コーヒーとレモンは意外だが相性は良いらしい。初めて作った時、味見をしてから、自室のベッドでぼんやりとしている“彼”の元へ運んで、声をかけて手渡して──茫洋としていた“彼”の瞳が、コーヒーを口に含んだ瞬間、『こちら』に戻ってきたのだ。
「……美味しい」
そう呟いて、顔を微かにほころばせて。
『美味しい』時の顔は隠し弾だ。作った者の心を真っ直ぐに射抜いて愛情でいっぱいにする。欲情を満たし、もっとと望ませ、優しくさせる。
天之河はそれを知り、味わい、肌を合わせた後には“彼”のためのコーヒーを作り続けた。
“彼”はグラスをもてあそびながら、綺麗に飲んだ。そのたびに天之河は満足した。
そのコーヒーは、“彼”以外の誰にも作らない、秘密の飲み物だった。
いつも天之河からコーヒーを受け取っていた“彼”が、一度だけ、それを天之河に作ったことがあった。
その頃、天之河は風邪が長引いていて、けれど煙草はやめられずに絶えず咳き込んでいた。喉が荒れて声が掠れ、それを“彼”にうつすわけにはいかないと、“彼”からは距離を保っていた。
そうして自室に籠もって、ベッドに横たわりながら長い一日をやりすごしていた時、ドアがノックされたのだ。
「……誰?」
半身を起こしながら、ドアの向こうに問いかける。
「……俺……」
躊躇いがちな声。聞きなれたものより少し固い。──それは。
「──昴?」
天之河は、ばさりとシーツを払ってベッドから降り、足音をたてるのも抑えられずにドアへ向かった。
「……昴、今は」
「──喉渇いてないかと思って」
「……昴?」
「……とりあえず、開けろよ」
そうだ、いつだって“彼”が訪れてくれる時には、すぐにドアを開けて迎え入れていた。
──けれど。
「……風邪がうつるよ」
「うつらないよ。──いいから、早く」
“彼”の声が促して急かす。
そういえば、“彼”は最初何と言ったか?
──喉渇いてないかと思って。
そう切り出してくれたのは、──それは。
天之河はハッとしてドアノブに手をかけた。
「……昴」
「……まだ声が辛そうだ」
ドアを開くと、大きめのグラスを持った“彼”が立っていた。グラスは夜のような色をした何かで満たされている。
「……昴、それ」
「ん。──飲んで」
“彼”の眼差しが手元に落とされ、グラスの水面を見つめ、そのままでグラスは差し出される。

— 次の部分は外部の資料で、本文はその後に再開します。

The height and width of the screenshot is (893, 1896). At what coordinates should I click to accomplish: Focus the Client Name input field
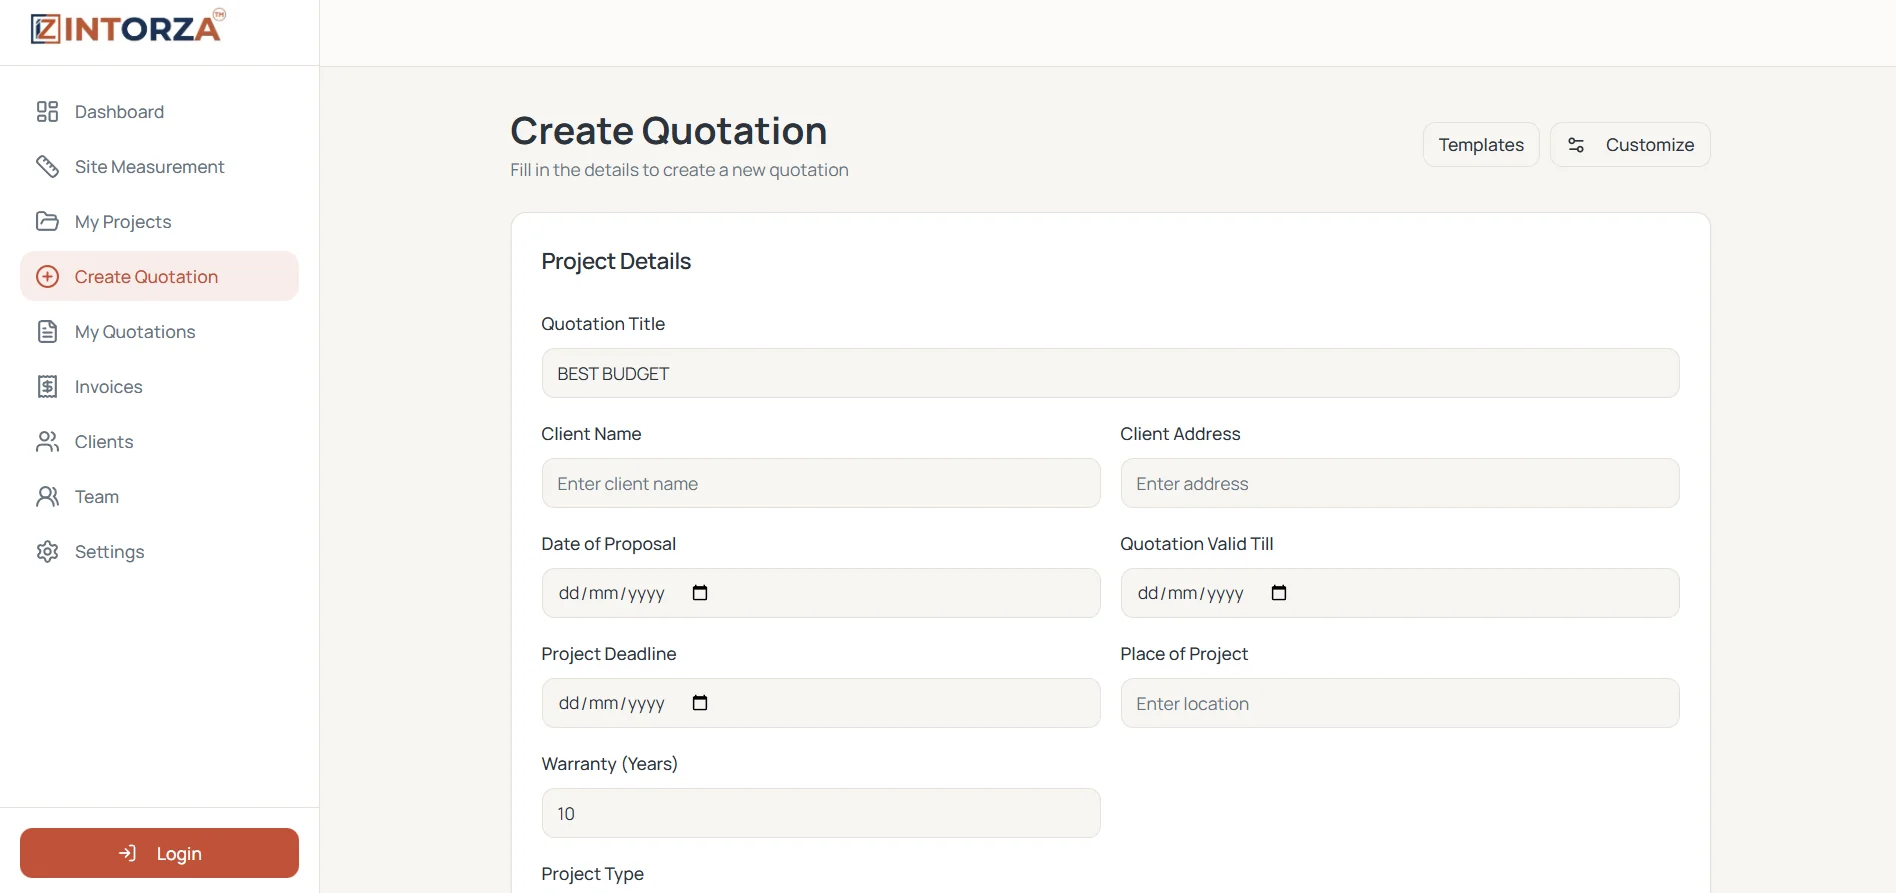pyautogui.click(x=821, y=483)
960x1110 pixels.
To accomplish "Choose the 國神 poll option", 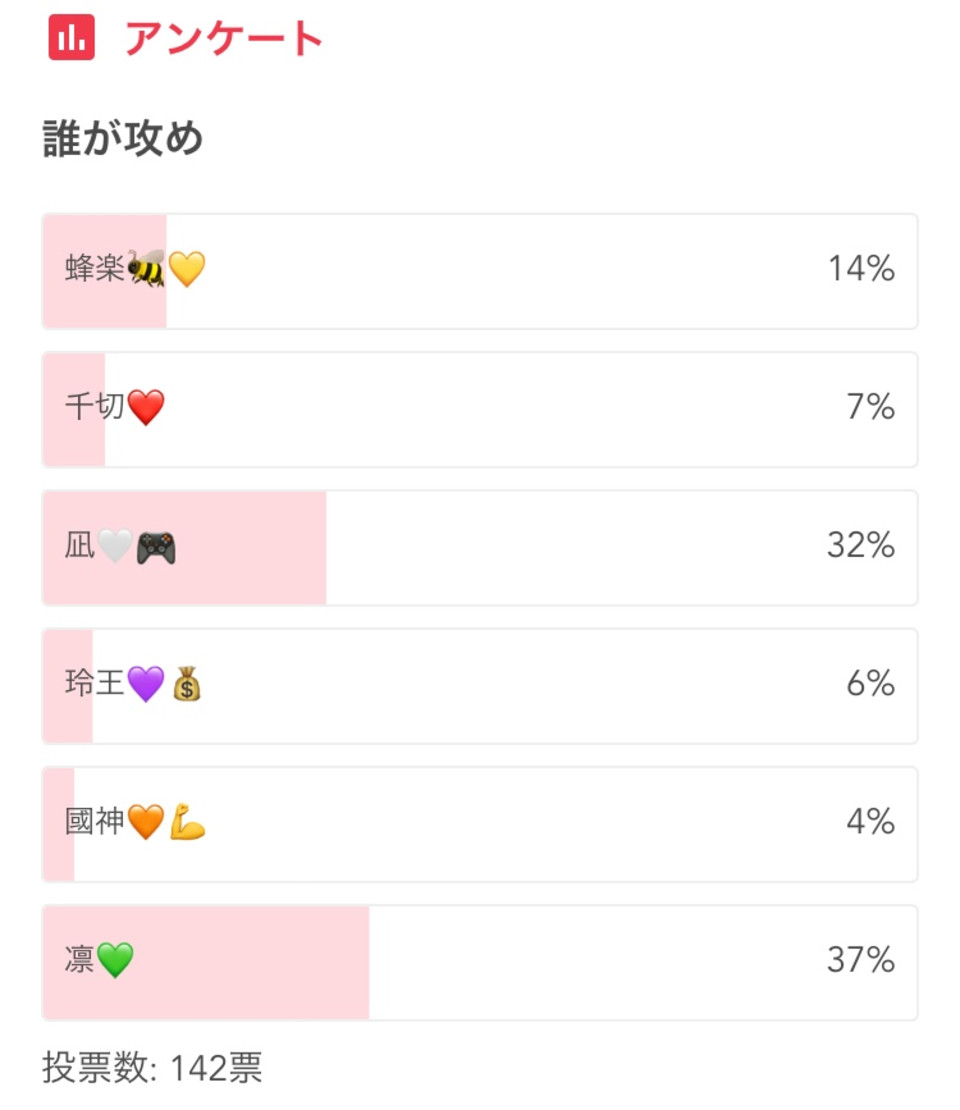I will 480,824.

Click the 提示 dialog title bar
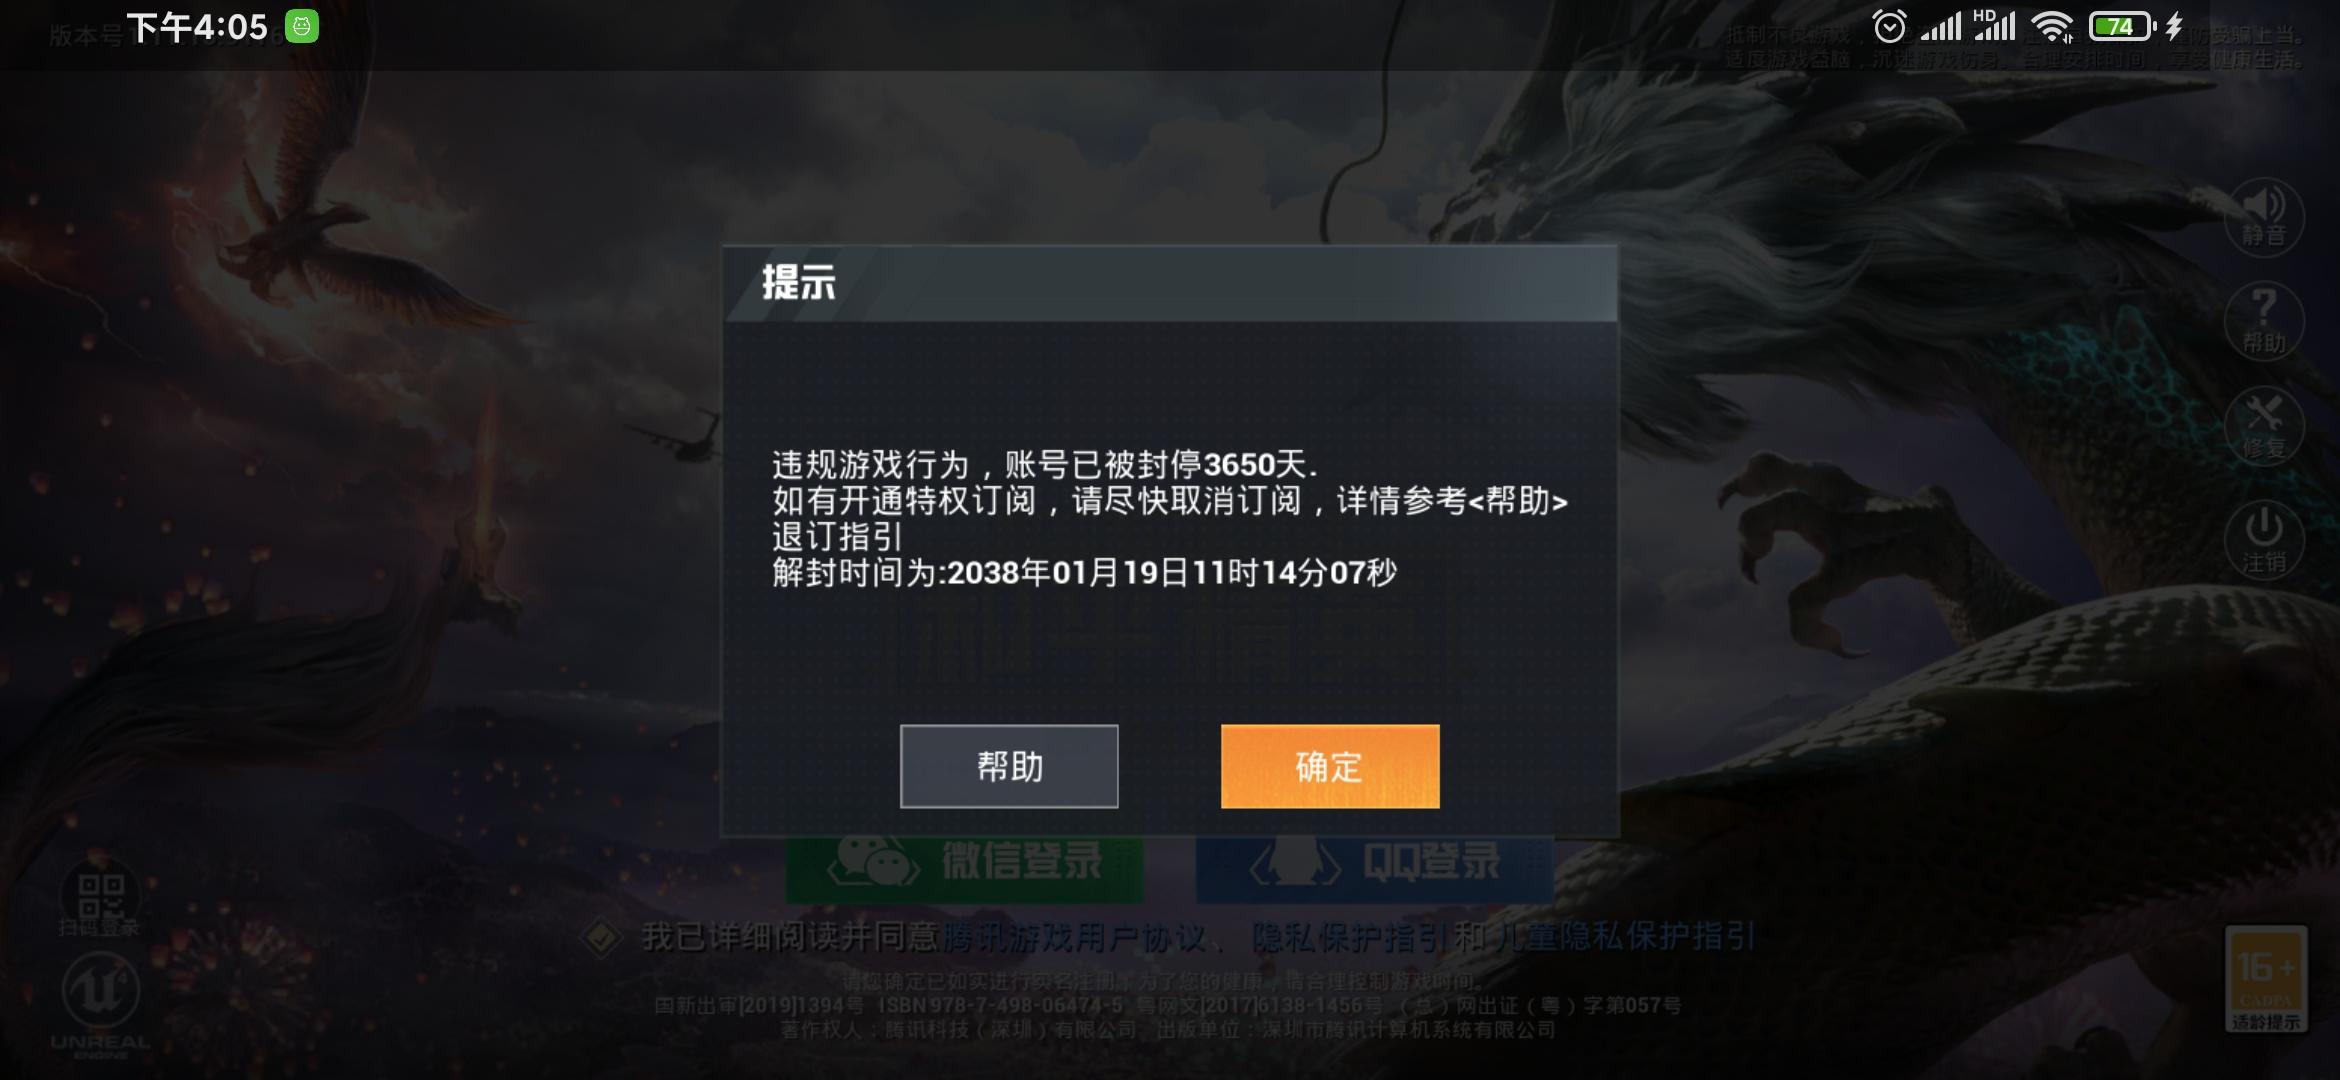pyautogui.click(x=1170, y=284)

天之河はつられるようにグラスを受け取り、戸惑いがちに口をつけた。
それはアイスコーヒーだった。レモンの爽やかな香りがコーヒーの豊かな香気と溶け合い、華やかに鼻腔をくすぐって柔らかく喉を潤す。それは蜂蜜の優しさにもよると甘味で分かり、いがらっぽさを宥められた喉でも知る。
「昴、これ……」
「……蜂蜜とレモンは風邪にいいから」
それは、いつも天之河が“彼”に捧げていたものだった。蜂蜜はやや多い。おそらく、痛めた喉を思いやってのことだと分かる。
「……美味しい」
そう囁いて、もう一口含んで。味わい、そっと飲み込む。
それを見ていた“彼”は口元をほころばせて──とろけるような笑みを天之河に向けた。
「……よかった」
「ありがとうな、昴……本当に美味しい」
「うん。……なあ、天之河」
「ん?」
「──部屋、入れろよ」
強引には身を滑り込ませてこない。ただ、天之河が招き入れるのを心待ちにしている。
「でも……風邪が」
「うつらない。……駄目か?」
本音をいえば、ここで優しいコーヒーだけを手にして別れるのは名残り惜しい。数日ぶりに顔を合わせた“彼”は、その手土産によって愛おしさを格段に増している。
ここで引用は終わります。